Selaian Gubernur Kaltara, kegiatan ini juga dihadiri oleh seluruh kepala lembaga, pimpinan kementerian/lembaga, kepala daerah lainnya di Indonesia, serta pimpinan BUMN, dan para rektor perguruan tinggi di seluruh Indonesia.
Dalam sambutannya, Ketua BPK RI-Isma Yatun menyampaikan terima kasih kepada Presiden Joko Widodo beserta jajarannya, karena telah berkomitmen menguatkan akuntabilitas dalam mengelola tata kelola keuangan negara selama sepuluh tahun terakhir.

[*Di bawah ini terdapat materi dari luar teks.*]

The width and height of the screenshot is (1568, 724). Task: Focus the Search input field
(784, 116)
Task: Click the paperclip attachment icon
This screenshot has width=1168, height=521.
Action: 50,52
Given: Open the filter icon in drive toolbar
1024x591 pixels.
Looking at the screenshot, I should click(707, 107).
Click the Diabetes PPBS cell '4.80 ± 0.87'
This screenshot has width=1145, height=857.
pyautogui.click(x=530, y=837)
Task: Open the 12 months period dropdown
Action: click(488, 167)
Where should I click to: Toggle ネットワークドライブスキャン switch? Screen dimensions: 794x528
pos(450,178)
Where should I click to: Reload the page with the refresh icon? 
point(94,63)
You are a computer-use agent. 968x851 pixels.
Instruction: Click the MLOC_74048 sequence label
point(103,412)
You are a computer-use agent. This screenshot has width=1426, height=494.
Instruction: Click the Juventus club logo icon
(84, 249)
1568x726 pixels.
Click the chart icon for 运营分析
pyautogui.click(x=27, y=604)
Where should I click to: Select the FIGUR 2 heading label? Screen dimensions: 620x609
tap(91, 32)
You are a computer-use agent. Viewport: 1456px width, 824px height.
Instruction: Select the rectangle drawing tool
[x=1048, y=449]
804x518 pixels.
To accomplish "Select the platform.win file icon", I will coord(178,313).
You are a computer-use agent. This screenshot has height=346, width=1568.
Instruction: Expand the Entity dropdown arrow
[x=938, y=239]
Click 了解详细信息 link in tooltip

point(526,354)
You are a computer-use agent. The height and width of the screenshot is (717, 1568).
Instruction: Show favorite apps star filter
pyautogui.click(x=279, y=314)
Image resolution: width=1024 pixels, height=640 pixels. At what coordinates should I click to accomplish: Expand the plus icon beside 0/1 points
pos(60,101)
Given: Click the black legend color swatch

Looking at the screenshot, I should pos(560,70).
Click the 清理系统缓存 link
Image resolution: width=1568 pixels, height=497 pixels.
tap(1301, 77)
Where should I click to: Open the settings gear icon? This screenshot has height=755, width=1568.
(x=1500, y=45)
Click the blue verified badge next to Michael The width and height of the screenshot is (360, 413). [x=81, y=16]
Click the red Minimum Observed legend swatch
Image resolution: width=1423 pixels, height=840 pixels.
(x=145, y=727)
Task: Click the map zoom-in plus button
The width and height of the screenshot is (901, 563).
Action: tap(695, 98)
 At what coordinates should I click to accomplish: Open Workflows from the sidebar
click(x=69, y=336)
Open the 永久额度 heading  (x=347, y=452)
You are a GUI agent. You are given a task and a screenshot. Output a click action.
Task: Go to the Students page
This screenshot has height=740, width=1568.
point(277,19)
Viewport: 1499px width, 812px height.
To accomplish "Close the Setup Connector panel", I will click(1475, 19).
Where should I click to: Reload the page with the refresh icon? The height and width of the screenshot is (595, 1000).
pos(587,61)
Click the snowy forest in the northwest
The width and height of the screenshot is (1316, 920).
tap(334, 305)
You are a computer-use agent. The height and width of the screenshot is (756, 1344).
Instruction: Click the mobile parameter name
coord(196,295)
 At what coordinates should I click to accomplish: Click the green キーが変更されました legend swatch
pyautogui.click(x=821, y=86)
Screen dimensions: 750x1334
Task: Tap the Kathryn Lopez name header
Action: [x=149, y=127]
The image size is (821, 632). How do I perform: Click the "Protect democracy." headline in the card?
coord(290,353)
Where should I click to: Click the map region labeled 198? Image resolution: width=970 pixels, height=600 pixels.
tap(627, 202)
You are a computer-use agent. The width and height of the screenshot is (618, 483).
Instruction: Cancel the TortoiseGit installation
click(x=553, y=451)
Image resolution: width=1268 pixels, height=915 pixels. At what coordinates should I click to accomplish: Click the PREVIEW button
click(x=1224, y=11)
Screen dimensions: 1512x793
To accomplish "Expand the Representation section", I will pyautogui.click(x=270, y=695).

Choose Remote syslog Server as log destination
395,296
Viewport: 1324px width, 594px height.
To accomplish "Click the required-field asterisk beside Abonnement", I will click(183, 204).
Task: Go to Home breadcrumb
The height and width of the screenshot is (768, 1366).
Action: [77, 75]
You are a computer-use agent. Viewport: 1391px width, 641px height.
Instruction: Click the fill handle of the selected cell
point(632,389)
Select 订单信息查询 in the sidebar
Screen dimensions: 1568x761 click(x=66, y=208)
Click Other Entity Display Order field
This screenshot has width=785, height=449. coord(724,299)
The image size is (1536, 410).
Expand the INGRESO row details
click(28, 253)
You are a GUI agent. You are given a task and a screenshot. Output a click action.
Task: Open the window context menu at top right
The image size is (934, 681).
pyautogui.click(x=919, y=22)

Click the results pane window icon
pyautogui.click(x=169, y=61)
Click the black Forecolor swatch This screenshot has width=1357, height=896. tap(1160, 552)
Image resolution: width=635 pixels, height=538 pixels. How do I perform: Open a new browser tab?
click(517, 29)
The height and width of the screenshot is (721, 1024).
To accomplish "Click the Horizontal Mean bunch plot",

Hasil dari pemeriksaan BPK atas LKPP tahun 2023 menunjukkan tren yang positif, terbukti mulai tahun 2016 memperoleh opini Wajar Tanpa Pengecualian (WTP) yang artinya tahun ini merupakan tahun yang kedelapan. Sebagaimana yang disampaikan Isma Yatun. “Opini WTP sebagai refleksi kualitas terbaik dalam pertanggungjawaban pelaksanaan APBN melalui penyajian LKPP yang sesuai dengan Standar Akuntansi Pemerintahan akan semakin mendorong kepercayaan multi-stakeholder di lingkup sektor publik.”
Tahun 2015 hingga 2023, BPK RI telah melakukan penyelamatan uang dan aset negara senilai Rp 55,97 triliun sebagai bukti komitmen BPK RI untuk mengawal pelaksanaan pembangunan dalam bentuk pemeriksaan pengelolaan dan tanggung jawab keuangan negara.
Hal senada juga disampaikan Presiden Joko Widodo secara tegas dalam pidatonya. “Ini uang rakyat, uang negara, kita harus menyadari bahwa setiap tahun pasti diaudit, pasti diperiksa.”
Presiden juga berharap agar BPK tetap melanjutkan perbaikan ekosistem pemerintahan, membangun pemerintahan yang akuntabel, dan sekaligus fleksibel, dan selalu berorientasi pada hasil. “Oleh sebab itu saya berharap agar reformasi struktural yang telah berjalan penting untuk terus dilanjutkan, lanjutkan sinkronisasi regulasi, lanjutkan penyederhanaan prosedur, agar pemerintah berjalan lebih efektif, efisien, dan beriorientasi pada hasil, bukan pada prosedur,” jelas Presiden.